– Гарик, выйди в холл.
Гарик возникает в боковом коридоре, перекачанный детина. Мне даже жаль, что он угробил зазря столько часов, тренируясь в спортзале. Я стреляю ему в горло, и пуля вырывает адамово яблоко. Гарик подыхает, брызгая кровью на дымящиеся ароматические палочки.
Послеоперационная сучка верещит.
Я затыкаю ее горячим стволом.
– Где девочка?
Она трепещет накладными ресницами и мочится под себя.
– Не надо, пожалуйста!
– Где. Девочка, – чеканю я.
Вспоминаю, что Нонна давно не ребенок, и спрашиваю о девушке.
– У нас нет девушек, – хнычет администратор, – Вы ошиблись салоном. Это клуб для формикофилов…
Ствол рассекает губы.
Я бы отдал оставшиеся бабки, чтобы увидеть, как вытекает ботокс, но из женщины течет лишь кровь.
– Нонна! Тебе знакомо это имя?
Администратор затравленно кивает. Мой пульс учащается.
– Она здесь?
Снова кивок.
– Веди!
В сантиметре от моего уха свистит пуля. Я уклоняюсь за колонну.

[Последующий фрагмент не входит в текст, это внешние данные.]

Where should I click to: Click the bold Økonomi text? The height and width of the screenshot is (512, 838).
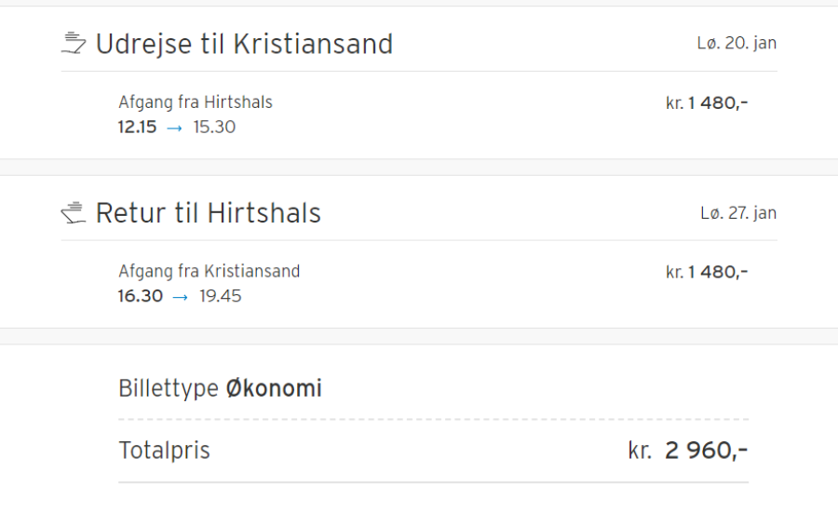(x=274, y=388)
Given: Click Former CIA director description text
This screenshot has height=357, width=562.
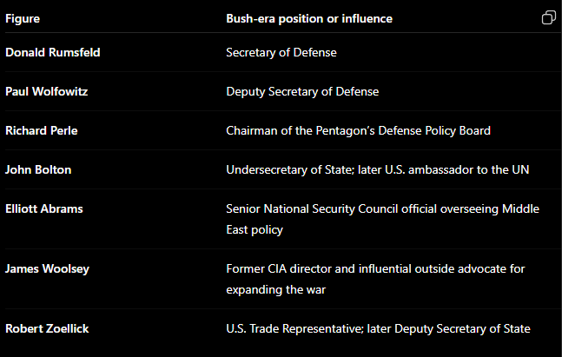Looking at the screenshot, I should click(x=375, y=279).
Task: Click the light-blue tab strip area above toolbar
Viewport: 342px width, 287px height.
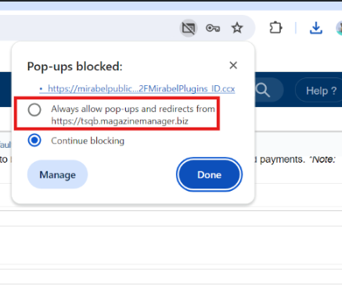Action: click(x=171, y=5)
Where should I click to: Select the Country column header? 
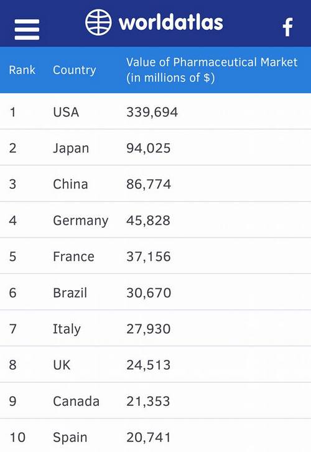(x=74, y=70)
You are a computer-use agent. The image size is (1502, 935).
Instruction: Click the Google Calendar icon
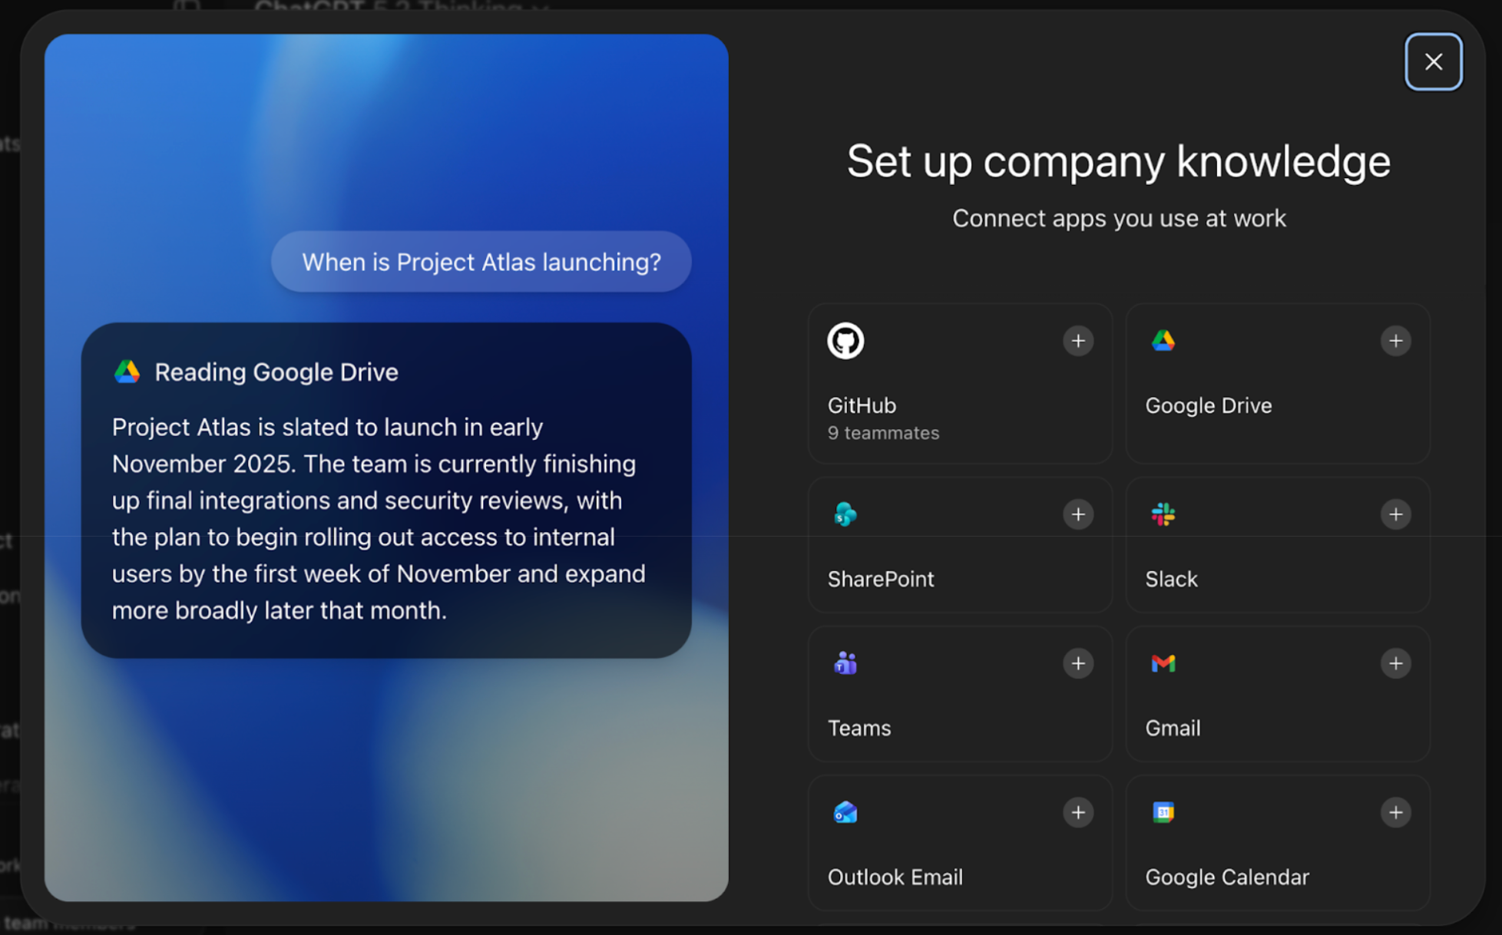[1163, 812]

Двое вышибал бегут, паля из пистолетов. Я пережидаю с обоссанной плачущей сучкой в охапке. Выскакиваю, когда редеет свинцовый дождь. Револьвер рявкает трижды. Один из охранников мертв, как старушечья матка, второй пытается заткнуть прореху в животе. Я пристреливаю его и дозаряжаю барабан.
– Пошли, – говорю я женщине.
Она проводит меня – теперь в подвал притона.

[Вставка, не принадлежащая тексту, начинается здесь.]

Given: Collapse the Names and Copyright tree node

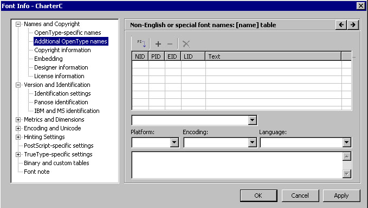Looking at the screenshot, I should (x=18, y=24).
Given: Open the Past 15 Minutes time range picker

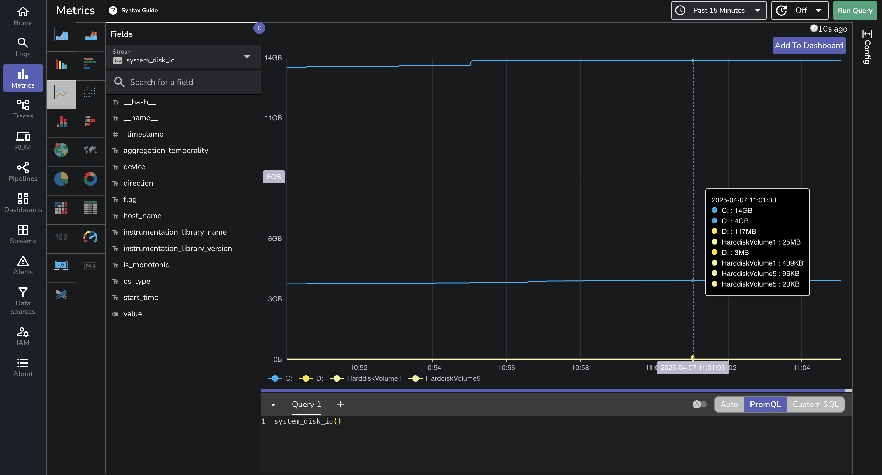Looking at the screenshot, I should coord(718,10).
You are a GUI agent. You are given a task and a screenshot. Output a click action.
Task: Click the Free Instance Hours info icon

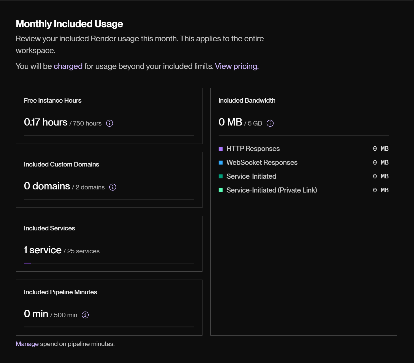point(110,123)
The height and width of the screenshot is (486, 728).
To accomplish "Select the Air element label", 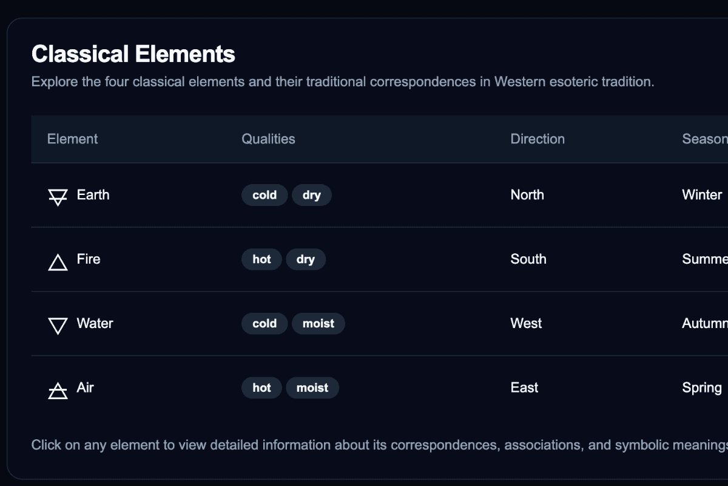I will click(85, 388).
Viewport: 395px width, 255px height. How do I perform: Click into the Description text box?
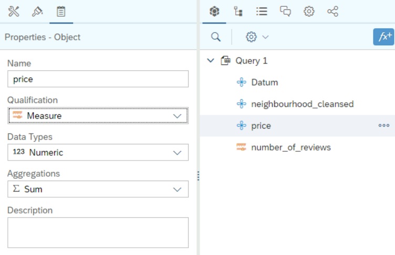point(98,232)
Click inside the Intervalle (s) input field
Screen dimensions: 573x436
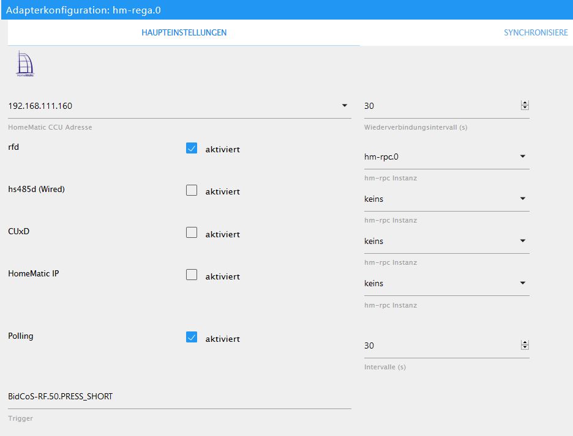(x=429, y=345)
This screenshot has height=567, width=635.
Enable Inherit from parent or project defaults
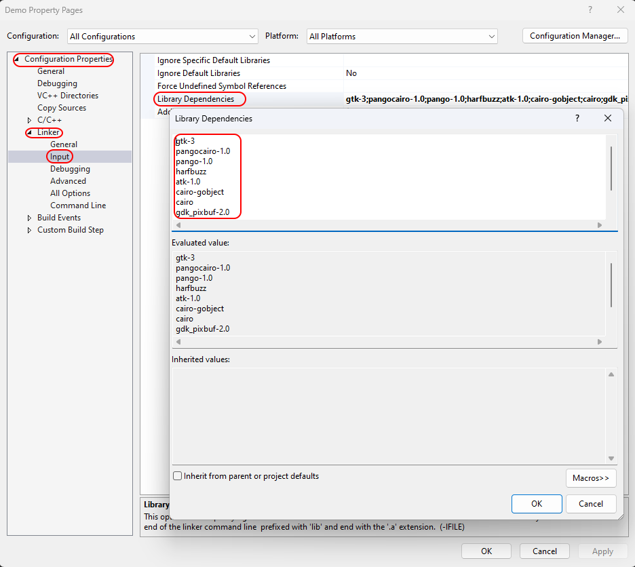coord(178,476)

– Ваша подруга там. Отпустите меня ради бога. У меня больной ребенок.
– Убирайся, – бросаю я равнодушно и ногой выбиваю дверное полотно.
Нонна сидит в сырой комнатушке, на инвалидном кресле. Мне не важно, что у нее нет волос, что руки ее похожи на сухие веточки, что нижняя губа оттопырена, как у слабоумной.
Я узнаю ее глаза, эти негасимые глаза-бабочки, порхающие в ином, омытом тропическим ливнем мире.
И Нонна узнает меня.
Она не может предвидеть будущее, а я не могу находить людей, но она верила, что рано или поздно я найду ее.
– Хо-лод, – произносит она по слогам. Голос гортанный, так бывает, если вам отрежут часть языка.
– Нонна.
Я снимаю ее с инвалидного кресла и бережно прижимаю к груди. Она прячет лицо в вороте моего плаща. Счастье? Погуглите в Интернете, что это за хрень.
Я выношу ее из подвала, убаюкивая. Моя Нонна поглаживает меня по щеке скрученными пальчиками. Все, что я хотел от жизни, в конце концов.
Из комнаты справа выглядывает завернутая в полотенце блондинка:
– Эй ты, бабочки перестали работать.
Я стреляю, не прицеливаясь. Пуля выворачивает щеку блондинки и взрывает ее затылок снопом огня, мозгов и костей. Труп валится назад.
– Я люблю тебя, – шепчу я и целую Нонну в лоб.
Она говорит, что тоже.
Мы сидим на крыше небоскреба, я и Нонна. Последние дети «Таламуса».